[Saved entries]

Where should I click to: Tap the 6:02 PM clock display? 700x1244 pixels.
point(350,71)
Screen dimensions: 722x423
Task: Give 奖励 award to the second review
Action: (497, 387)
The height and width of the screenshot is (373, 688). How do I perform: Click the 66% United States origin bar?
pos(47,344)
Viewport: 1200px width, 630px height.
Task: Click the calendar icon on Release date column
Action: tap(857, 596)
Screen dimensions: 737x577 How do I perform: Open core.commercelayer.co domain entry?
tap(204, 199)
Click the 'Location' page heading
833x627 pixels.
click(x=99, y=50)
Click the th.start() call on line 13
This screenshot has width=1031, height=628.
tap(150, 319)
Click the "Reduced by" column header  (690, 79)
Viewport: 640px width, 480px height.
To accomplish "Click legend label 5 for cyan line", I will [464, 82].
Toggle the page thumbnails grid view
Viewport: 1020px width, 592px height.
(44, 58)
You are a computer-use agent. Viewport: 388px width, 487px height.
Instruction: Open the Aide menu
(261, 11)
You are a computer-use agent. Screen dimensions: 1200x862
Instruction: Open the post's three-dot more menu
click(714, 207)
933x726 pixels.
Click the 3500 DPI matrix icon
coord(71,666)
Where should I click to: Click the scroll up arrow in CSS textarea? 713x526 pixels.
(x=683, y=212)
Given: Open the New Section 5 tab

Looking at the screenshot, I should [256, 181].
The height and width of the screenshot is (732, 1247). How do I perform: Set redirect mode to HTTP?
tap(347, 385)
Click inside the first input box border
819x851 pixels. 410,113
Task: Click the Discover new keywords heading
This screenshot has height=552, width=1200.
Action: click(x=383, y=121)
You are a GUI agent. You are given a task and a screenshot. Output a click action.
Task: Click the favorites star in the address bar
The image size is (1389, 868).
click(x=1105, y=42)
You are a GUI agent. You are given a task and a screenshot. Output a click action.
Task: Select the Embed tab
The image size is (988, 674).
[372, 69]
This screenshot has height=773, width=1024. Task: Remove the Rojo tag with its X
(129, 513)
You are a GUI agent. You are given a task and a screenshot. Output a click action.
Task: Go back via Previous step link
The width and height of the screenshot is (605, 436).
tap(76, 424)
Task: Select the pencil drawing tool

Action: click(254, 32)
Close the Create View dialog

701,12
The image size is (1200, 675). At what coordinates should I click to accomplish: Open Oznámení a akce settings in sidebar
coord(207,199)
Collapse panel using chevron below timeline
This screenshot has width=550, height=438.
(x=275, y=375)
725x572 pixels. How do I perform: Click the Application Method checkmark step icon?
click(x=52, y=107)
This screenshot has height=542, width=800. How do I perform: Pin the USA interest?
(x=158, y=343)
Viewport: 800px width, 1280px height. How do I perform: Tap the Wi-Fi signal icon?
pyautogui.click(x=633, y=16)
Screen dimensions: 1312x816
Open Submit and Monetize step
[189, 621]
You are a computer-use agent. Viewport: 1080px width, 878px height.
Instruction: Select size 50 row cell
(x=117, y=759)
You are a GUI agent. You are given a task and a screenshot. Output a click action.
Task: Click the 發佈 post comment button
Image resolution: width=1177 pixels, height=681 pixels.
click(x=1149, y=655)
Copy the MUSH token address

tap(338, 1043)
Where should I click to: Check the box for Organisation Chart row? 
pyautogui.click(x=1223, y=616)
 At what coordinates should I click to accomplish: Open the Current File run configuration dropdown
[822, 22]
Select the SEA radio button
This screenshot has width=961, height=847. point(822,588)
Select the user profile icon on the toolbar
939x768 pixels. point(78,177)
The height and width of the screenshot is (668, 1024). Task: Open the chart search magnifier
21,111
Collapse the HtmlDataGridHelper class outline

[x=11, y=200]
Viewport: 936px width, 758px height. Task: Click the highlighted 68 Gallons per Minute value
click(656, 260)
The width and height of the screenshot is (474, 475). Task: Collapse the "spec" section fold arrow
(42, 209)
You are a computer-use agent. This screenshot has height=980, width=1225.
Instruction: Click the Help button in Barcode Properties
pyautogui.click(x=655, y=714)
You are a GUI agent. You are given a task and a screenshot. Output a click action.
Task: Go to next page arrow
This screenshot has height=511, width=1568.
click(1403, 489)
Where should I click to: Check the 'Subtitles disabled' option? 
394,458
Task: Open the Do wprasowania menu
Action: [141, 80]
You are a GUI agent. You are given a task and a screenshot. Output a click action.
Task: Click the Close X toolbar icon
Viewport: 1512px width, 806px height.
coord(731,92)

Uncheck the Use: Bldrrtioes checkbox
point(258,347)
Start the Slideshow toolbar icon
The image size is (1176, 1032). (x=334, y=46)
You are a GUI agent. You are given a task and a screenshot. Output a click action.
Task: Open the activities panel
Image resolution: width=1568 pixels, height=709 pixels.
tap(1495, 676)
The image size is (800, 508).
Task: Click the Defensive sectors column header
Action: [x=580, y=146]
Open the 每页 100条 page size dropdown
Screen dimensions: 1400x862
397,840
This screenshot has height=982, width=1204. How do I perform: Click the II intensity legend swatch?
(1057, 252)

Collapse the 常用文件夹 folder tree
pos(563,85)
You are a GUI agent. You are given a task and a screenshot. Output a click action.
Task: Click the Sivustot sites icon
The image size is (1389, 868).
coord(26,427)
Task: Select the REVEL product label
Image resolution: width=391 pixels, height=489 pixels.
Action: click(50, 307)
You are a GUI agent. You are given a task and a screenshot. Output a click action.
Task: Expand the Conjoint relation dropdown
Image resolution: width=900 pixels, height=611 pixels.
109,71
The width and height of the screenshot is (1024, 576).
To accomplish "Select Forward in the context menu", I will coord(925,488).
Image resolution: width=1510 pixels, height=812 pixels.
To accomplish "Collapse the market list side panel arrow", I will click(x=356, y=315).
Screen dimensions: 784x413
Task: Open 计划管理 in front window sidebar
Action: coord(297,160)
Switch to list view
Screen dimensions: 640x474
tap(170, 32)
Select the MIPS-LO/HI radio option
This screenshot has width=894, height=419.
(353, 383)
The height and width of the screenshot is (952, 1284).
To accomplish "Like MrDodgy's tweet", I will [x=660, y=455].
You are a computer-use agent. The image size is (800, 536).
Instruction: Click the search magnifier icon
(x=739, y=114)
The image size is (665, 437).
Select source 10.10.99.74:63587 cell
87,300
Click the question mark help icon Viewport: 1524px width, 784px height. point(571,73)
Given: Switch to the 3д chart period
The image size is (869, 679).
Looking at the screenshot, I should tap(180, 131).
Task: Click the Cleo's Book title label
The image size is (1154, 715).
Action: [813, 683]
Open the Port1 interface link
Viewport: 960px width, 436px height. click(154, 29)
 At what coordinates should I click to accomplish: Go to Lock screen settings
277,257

• [WORK INSTRUCTION]: What is needed is a word-for-word copy of the records.

• [SOLUTION TO THIS PROBLEM]:
Where should I click to: Tap the 6:02 PM clock display? 700x1244 pixels.
point(350,71)
Screen dimensions: 722x423
Task: Give 奖励 award to the second review
Action: (497, 387)
The height and width of the screenshot is (373, 688). How do I perform: Click the 66% United States origin bar?
pos(47,344)
Viewport: 1200px width, 630px height.
Task: Click the calendar icon on Release date column
Action: tap(857, 596)
Screen dimensions: 737x577 How do I perform: Open core.commercelayer.co domain entry?
tap(204, 199)
Click the 'Location' page heading
833x627 pixels.
click(x=99, y=50)
Click the th.start() call on line 13
This screenshot has width=1031, height=628.
tap(150, 319)
Click the "Reduced by" column header  (690, 79)
Viewport: 640px width, 480px height.
To accomplish "Click legend label 5 for cyan line", I will [464, 82].
Toggle the page thumbnails grid view
Viewport: 1020px width, 592px height.
(44, 58)
You are a computer-use agent. Viewport: 388px width, 487px height.
Instruction: Open the Aide menu
(261, 11)
You are a computer-use agent. Screen dimensions: 1200x862
Instruction: Open the post's three-dot more menu
click(714, 207)
933x726 pixels.
Click the 3500 DPI matrix icon
coord(71,666)
Where should I click to: Click the scroll up arrow in CSS textarea? 713x526 pixels.
(x=683, y=212)
Given: Open the New Section 5 tab

Looking at the screenshot, I should [256, 181].
The height and width of the screenshot is (732, 1247). How do I perform: Set redirect mode to HTTP?
tap(347, 385)
Click inside the first input box border
819x851 pixels. 410,113
Task: Click the Discover new keywords heading
This screenshot has height=552, width=1200.
Action: click(x=383, y=121)
You are a GUI agent. You are given a task and a screenshot. Output a click action.
Task: Click the favorites star in the address bar
The image size is (1389, 868).
click(x=1105, y=42)
You are a GUI agent. You are given a task and a screenshot. Output a click action.
Task: Select the Embed tab
The image size is (988, 674).
[372, 69]
This screenshot has height=773, width=1024. Task: Remove the Rojo tag with its X
(129, 513)
You are a GUI agent. You are given a task and a screenshot. Output a click action.
Task: Go back via Previous step link
The width and height of the screenshot is (605, 436).
tap(76, 424)
Task: Select the pencil drawing tool

Action: click(254, 32)
Close the Create View dialog

701,12
The image size is (1200, 675). At what coordinates should I click to accomplish: Open Oznámení a akce settings in sidebar
coord(207,199)
Collapse panel using chevron below timeline
This screenshot has width=550, height=438.
(x=275, y=375)
725x572 pixels. How do I perform: Click the Application Method checkmark step icon?
click(x=52, y=107)
This screenshot has height=542, width=800. How do I perform: Pin the USA interest?
(x=158, y=343)
Viewport: 800px width, 1280px height. How do I perform: Tap the Wi-Fi signal icon?
pyautogui.click(x=633, y=16)
Screen dimensions: 1312x816
Open Submit and Monetize step
[189, 621]
You are a computer-use agent. Viewport: 1080px width, 878px height.
Instruction: Select size 50 row cell
(x=117, y=759)
You are a GUI agent. You are given a task and a screenshot. Output a click action.
Task: Click the 發佈 post comment button
Image resolution: width=1177 pixels, height=681 pixels.
click(x=1149, y=655)
Copy the MUSH token address

tap(338, 1043)
Where should I click to: Check the box for Organisation Chart row? 
pyautogui.click(x=1223, y=616)
 At what coordinates should I click to accomplish: Open the Current File run configuration dropdown
[822, 22]
Select the SEA radio button
This screenshot has width=961, height=847. point(822,588)
Select the user profile icon on the toolbar
939x768 pixels. point(78,177)
The height and width of the screenshot is (668, 1024). Task: Open the chart search magnifier
21,111
Collapse the HtmlDataGridHelper class outline

[x=11, y=200]
Viewport: 936px width, 758px height. Task: Click the highlighted 68 Gallons per Minute value
click(656, 260)
The width and height of the screenshot is (474, 475). Task: Collapse the "spec" section fold arrow
(42, 209)
You are a computer-use agent. This screenshot has height=980, width=1225.
Instruction: Click the Help button in Barcode Properties
pyautogui.click(x=655, y=714)
You are a GUI agent. You are given a task and a screenshot. Output a click action.
Task: Go to next page arrow
This screenshot has height=511, width=1568.
click(1403, 489)
Where should I click to: Check the 'Subtitles disabled' option? 
394,458
Task: Open the Do wprasowania menu
Action: [141, 80]
You are a GUI agent. You are given a task and a screenshot. Output a click action.
Task: Click the Close X toolbar icon
Viewport: 1512px width, 806px height.
coord(731,92)

Uncheck the Use: Bldrrtioes checkbox
point(258,347)
Start the Slideshow toolbar icon
The image size is (1176, 1032). (x=334, y=46)
You are a GUI agent. You are given a task and a screenshot. Output a click action.
Task: Open the activities panel
Image resolution: width=1568 pixels, height=709 pixels.
tap(1495, 676)
The image size is (800, 508).
Task: Click the Defensive sectors column header
Action: [x=580, y=146]
Open the 每页 100条 page size dropdown
Screen dimensions: 1400x862
397,840
This screenshot has height=982, width=1204. How do I perform: Click the II intensity legend swatch?
(1057, 252)

Collapse the 常用文件夹 folder tree
pos(563,85)
You are a GUI agent. You are given a task and a screenshot. Output a click action.
Task: Click the Sivustot sites icon
The image size is (1389, 868).
coord(26,427)
Task: Select the REVEL product label
Image resolution: width=391 pixels, height=489 pixels.
Action: click(50, 307)
You are a GUI agent. You are given a task and a screenshot. Output a click action.
Task: Expand the Conjoint relation dropdown
Image resolution: width=900 pixels, height=611 pixels.
109,71
The width and height of the screenshot is (1024, 576).
To accomplish "Select Forward in the context menu", I will coord(925,488).
Image resolution: width=1510 pixels, height=812 pixels.
To accomplish "Collapse the market list side panel arrow", I will click(x=356, y=315).
Screen dimensions: 784x413
Task: Open 计划管理 in front window sidebar
Action: coord(297,160)
Switch to list view
Screen dimensions: 640x474
tap(170, 32)
Select the MIPS-LO/HI radio option
This screenshot has width=894, height=419.
(353, 383)
The height and width of the screenshot is (952, 1284).
To accomplish "Like MrDodgy's tweet", I will [x=660, y=455].
You are a computer-use agent. The image size is (800, 536).
Instruction: Click the search magnifier icon
(x=739, y=114)
The image size is (665, 437).
Select source 10.10.99.74:63587 cell
87,300
Click the question mark help icon Viewport: 1524px width, 784px height. point(571,73)
Given: Switch to the 3д chart period
The image size is (869, 679).
Looking at the screenshot, I should tap(180, 131).
Task: Click the Cleo's Book title label
The image size is (1154, 715).
Action: [813, 683]
Open the Port1 interface link
Viewport: 960px width, 436px height. click(154, 29)
 At what coordinates should I click to accomplish: Go to Lock screen settings
277,257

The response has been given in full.